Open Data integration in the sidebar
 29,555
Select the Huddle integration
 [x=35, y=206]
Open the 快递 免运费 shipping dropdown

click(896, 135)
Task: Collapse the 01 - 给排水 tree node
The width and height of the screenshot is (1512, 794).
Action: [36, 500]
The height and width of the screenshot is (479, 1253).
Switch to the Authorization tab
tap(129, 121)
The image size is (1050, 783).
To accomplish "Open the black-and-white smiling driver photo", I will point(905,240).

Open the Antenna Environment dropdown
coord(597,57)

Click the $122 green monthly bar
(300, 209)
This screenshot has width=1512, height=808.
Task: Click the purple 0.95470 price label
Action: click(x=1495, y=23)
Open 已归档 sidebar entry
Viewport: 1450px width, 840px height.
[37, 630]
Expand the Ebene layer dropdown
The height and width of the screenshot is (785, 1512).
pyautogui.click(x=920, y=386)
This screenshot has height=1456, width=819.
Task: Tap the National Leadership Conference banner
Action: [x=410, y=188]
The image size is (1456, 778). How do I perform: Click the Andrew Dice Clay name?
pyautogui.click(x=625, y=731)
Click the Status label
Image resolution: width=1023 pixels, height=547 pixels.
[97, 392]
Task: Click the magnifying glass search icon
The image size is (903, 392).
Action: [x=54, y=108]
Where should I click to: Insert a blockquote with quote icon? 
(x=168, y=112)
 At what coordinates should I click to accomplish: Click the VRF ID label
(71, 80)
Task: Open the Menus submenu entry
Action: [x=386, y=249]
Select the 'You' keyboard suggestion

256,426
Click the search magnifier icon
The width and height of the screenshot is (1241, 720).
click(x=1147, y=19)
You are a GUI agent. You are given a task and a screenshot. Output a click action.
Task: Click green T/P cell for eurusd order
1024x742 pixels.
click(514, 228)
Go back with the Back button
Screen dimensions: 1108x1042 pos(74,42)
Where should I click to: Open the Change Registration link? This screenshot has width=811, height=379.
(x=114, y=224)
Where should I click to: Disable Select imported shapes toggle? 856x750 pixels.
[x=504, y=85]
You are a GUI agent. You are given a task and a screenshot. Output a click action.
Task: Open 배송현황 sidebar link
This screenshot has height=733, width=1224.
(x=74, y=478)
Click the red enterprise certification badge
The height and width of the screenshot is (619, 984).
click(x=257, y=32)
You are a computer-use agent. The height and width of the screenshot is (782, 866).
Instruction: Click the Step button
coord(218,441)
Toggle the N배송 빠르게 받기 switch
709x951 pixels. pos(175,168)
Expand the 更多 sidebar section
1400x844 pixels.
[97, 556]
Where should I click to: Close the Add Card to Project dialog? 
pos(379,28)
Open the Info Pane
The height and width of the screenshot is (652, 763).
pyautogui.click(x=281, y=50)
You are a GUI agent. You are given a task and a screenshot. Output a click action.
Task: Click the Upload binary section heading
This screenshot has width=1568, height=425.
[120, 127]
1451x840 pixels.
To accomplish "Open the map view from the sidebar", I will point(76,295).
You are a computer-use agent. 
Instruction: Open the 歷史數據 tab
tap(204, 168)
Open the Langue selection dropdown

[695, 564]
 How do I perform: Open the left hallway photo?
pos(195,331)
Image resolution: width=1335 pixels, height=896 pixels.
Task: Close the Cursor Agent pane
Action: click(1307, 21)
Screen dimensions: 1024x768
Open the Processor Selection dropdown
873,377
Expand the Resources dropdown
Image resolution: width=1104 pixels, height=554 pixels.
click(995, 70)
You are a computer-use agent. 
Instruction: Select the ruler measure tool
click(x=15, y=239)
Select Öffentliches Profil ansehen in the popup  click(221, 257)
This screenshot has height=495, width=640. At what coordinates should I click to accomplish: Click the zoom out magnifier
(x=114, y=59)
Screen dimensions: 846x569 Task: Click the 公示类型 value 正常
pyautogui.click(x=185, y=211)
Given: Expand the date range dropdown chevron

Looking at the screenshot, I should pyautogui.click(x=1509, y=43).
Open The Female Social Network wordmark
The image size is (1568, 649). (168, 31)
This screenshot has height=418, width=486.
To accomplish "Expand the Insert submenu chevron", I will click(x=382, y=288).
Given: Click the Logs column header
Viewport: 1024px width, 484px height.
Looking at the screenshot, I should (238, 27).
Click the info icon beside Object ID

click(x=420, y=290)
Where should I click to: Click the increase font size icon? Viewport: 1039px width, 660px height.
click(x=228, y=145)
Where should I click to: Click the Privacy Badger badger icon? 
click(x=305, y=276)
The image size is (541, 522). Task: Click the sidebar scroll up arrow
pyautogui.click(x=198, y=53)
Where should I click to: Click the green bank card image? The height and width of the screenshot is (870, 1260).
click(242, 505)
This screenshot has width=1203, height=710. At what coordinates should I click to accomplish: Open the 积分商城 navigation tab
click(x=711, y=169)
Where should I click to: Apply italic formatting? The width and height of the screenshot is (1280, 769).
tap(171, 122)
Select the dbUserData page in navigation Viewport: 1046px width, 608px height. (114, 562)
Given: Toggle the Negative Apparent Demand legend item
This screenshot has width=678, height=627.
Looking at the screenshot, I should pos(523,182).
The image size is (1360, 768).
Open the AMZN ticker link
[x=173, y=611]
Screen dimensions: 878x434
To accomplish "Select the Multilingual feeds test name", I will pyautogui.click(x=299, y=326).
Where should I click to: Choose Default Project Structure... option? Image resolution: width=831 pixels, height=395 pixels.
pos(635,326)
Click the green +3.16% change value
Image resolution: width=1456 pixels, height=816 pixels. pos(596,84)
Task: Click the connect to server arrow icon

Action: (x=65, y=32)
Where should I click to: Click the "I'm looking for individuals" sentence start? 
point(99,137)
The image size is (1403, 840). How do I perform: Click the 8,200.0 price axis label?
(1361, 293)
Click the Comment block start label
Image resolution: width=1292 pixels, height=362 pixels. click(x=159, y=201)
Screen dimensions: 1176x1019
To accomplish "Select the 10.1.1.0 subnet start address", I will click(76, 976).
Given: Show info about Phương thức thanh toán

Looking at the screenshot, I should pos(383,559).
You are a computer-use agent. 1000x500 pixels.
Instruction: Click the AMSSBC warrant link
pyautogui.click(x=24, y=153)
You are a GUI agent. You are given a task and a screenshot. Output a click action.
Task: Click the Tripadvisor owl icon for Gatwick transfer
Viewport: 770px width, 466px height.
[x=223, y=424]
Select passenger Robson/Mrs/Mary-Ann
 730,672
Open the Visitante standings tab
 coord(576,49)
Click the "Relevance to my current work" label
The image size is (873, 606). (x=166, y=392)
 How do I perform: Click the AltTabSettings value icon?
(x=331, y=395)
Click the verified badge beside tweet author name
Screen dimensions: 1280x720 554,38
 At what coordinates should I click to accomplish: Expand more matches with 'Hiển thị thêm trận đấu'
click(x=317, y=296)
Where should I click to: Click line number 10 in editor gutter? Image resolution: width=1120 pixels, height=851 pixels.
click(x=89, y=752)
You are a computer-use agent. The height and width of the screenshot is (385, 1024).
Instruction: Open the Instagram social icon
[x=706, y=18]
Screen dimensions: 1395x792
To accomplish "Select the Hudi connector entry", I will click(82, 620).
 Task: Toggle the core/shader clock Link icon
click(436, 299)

☆ ☆ ☆ ☆ ☆ ☆ ☆

» WHAT YOU WILL DO:
Reproduce the listing above exactly, in its entirety.

» RESPONSE TO THE EXERCISE:
Open Data integration in the sidebar
 29,555
Select the Huddle integration
 [x=35, y=206]
Open the 快递 免运费 shipping dropdown

click(896, 135)
Task: Collapse the 01 - 给排水 tree node
The width and height of the screenshot is (1512, 794).
Action: [36, 500]
The height and width of the screenshot is (479, 1253).
Switch to the Authorization tab
tap(129, 121)
The image size is (1050, 783).
To accomplish "Open the black-and-white smiling driver photo", I will point(905,240).

Open the Antenna Environment dropdown
coord(597,57)

Click the $122 green monthly bar
(300, 209)
This screenshot has width=1512, height=808.
Task: Click the purple 0.95470 price label
Action: click(x=1495, y=23)
Open 已归档 sidebar entry
Viewport: 1450px width, 840px height.
[37, 630]
Expand the Ebene layer dropdown
The height and width of the screenshot is (785, 1512).
pyautogui.click(x=920, y=386)
This screenshot has height=1456, width=819.
Task: Tap the National Leadership Conference banner
Action: [x=410, y=188]
The image size is (1456, 778). How do I perform: Click the Andrew Dice Clay name?
pyautogui.click(x=625, y=731)
Click the Status label
Image resolution: width=1023 pixels, height=547 pixels.
[97, 392]
Task: Click the magnifying glass search icon
The image size is (903, 392).
Action: [x=54, y=108]
Where should I click to: Insert a blockquote with quote icon? 
(x=168, y=112)
 At what coordinates should I click to accomplish: Click the VRF ID label
(71, 80)
Task: Open the Menus submenu entry
Action: [x=386, y=249]
Select the 'You' keyboard suggestion

256,426
Click the search magnifier icon
The width and height of the screenshot is (1241, 720).
click(x=1147, y=19)
You are a GUI agent. You are given a task and a screenshot. Output a click action.
Task: Click green T/P cell for eurusd order
1024x742 pixels.
click(514, 228)
Go back with the Back button
Screen dimensions: 1108x1042 pos(74,42)
Where should I click to: Open the Change Registration link? This screenshot has width=811, height=379.
(x=114, y=224)
Where should I click to: Disable Select imported shapes toggle? 856x750 pixels.
[x=504, y=85]
You are a GUI agent. You are given a task and a screenshot. Output a click action.
Task: Open 배송현황 sidebar link
This screenshot has height=733, width=1224.
(x=74, y=478)
Click the red enterprise certification badge
The height and width of the screenshot is (619, 984).
click(x=257, y=32)
You are a computer-use agent. The height and width of the screenshot is (782, 866).
Instruction: Click the Step button
coord(218,441)
Toggle the N배송 빠르게 받기 switch
709x951 pixels. pos(175,168)
Expand the 更多 sidebar section
1400x844 pixels.
[97, 556]
Where should I click to: Close the Add Card to Project dialog? 
pos(379,28)
Open the Info Pane
The height and width of the screenshot is (652, 763).
pyautogui.click(x=281, y=50)
You are a GUI agent. You are given a task and a screenshot. Output a click action.
Task: Click the Upload binary section heading
This screenshot has width=1568, height=425.
[120, 127]
1451x840 pixels.
To accomplish "Open the map view from the sidebar", I will point(76,295).
You are a computer-use agent. 
Instruction: Open the 歷史數據 tab
tap(204, 168)
Open the Langue selection dropdown

[695, 564]
 How do I perform: Open the left hallway photo?
pos(195,331)
Image resolution: width=1335 pixels, height=896 pixels.
Task: Close the Cursor Agent pane
Action: click(1307, 21)
Screen dimensions: 1024x768
Open the Processor Selection dropdown
873,377
Expand the Resources dropdown
Image resolution: width=1104 pixels, height=554 pixels.
click(995, 70)
You are a computer-use agent. 
Instruction: Select the ruler measure tool
click(x=15, y=239)
Select Öffentliches Profil ansehen in the popup  click(221, 257)
This screenshot has height=495, width=640. At what coordinates should I click to accomplish: Click the zoom out magnifier
(x=114, y=59)
Screen dimensions: 846x569 Task: Click the 公示类型 value 正常
pyautogui.click(x=185, y=211)
Given: Expand the date range dropdown chevron

Looking at the screenshot, I should pyautogui.click(x=1509, y=43).
Open The Female Social Network wordmark
The image size is (1568, 649). (168, 31)
This screenshot has height=418, width=486.
To accomplish "Expand the Insert submenu chevron", I will click(x=382, y=288).
Given: Click the Logs column header
Viewport: 1024px width, 484px height.
Looking at the screenshot, I should (238, 27).
Click the info icon beside Object ID

click(x=420, y=290)
Where should I click to: Click the increase font size icon? Viewport: 1039px width, 660px height.
click(x=228, y=145)
Where should I click to: Click the Privacy Badger badger icon? 
click(x=305, y=276)
The image size is (541, 522). Task: Click the sidebar scroll up arrow
pyautogui.click(x=198, y=53)
Where should I click to: Click the green bank card image? The height and width of the screenshot is (870, 1260).
click(242, 505)
This screenshot has width=1203, height=710. At what coordinates should I click to accomplish: Open the 积分商城 navigation tab
click(x=711, y=169)
Where should I click to: Apply italic formatting? The width and height of the screenshot is (1280, 769).
tap(171, 122)
Select the dbUserData page in navigation Viewport: 1046px width, 608px height. (114, 562)
Given: Toggle the Negative Apparent Demand legend item
This screenshot has width=678, height=627.
Looking at the screenshot, I should pos(523,182).
The image size is (1360, 768).
Open the AMZN ticker link
[x=173, y=611]
Screen dimensions: 878x434
To accomplish "Select the Multilingual feeds test name", I will pyautogui.click(x=299, y=326).
Where should I click to: Choose Default Project Structure... option? Image resolution: width=831 pixels, height=395 pixels.
pos(635,326)
Click the green +3.16% change value
Image resolution: width=1456 pixels, height=816 pixels. pos(596,84)
Task: Click the connect to server arrow icon

Action: (x=65, y=32)
Where should I click to: Click the "I'm looking for individuals" sentence start? 
point(99,137)
The image size is (1403, 840). How do I perform: Click the 8,200.0 price axis label?
(1361, 293)
Click the Comment block start label
Image resolution: width=1292 pixels, height=362 pixels. click(x=159, y=201)
Screen dimensions: 1176x1019
To accomplish "Select the 10.1.1.0 subnet start address", I will click(76, 976).
Given: Show info about Phương thức thanh toán

Looking at the screenshot, I should pos(383,559).
You are a computer-use agent. 1000x500 pixels.
Instruction: Click the AMSSBC warrant link
pyautogui.click(x=24, y=153)
You are a GUI agent. You are given a task and a screenshot. Output a click action.
Task: Click the Tripadvisor owl icon for Gatwick transfer
Viewport: 770px width, 466px height.
[x=223, y=424]
Select passenger Robson/Mrs/Mary-Ann
 730,672
Open the Visitante standings tab
 coord(576,49)
Click the "Relevance to my current work" label
The image size is (873, 606). (x=166, y=392)
 How do I perform: Click the AltTabSettings value icon?
(x=331, y=395)
Click the verified badge beside tweet author name
Screen dimensions: 1280x720 554,38
 At what coordinates should I click to accomplish: Expand more matches with 'Hiển thị thêm trận đấu'
click(x=317, y=296)
Where should I click to: Click line number 10 in editor gutter? Image resolution: width=1120 pixels, height=851 pixels.
click(x=89, y=752)
You are a computer-use agent. The height and width of the screenshot is (385, 1024).
Instruction: Open the Instagram social icon
[x=706, y=18]
Screen dimensions: 1395x792
To accomplish "Select the Hudi connector entry", I will click(82, 620).
 Task: Toggle the core/shader clock Link icon
click(436, 299)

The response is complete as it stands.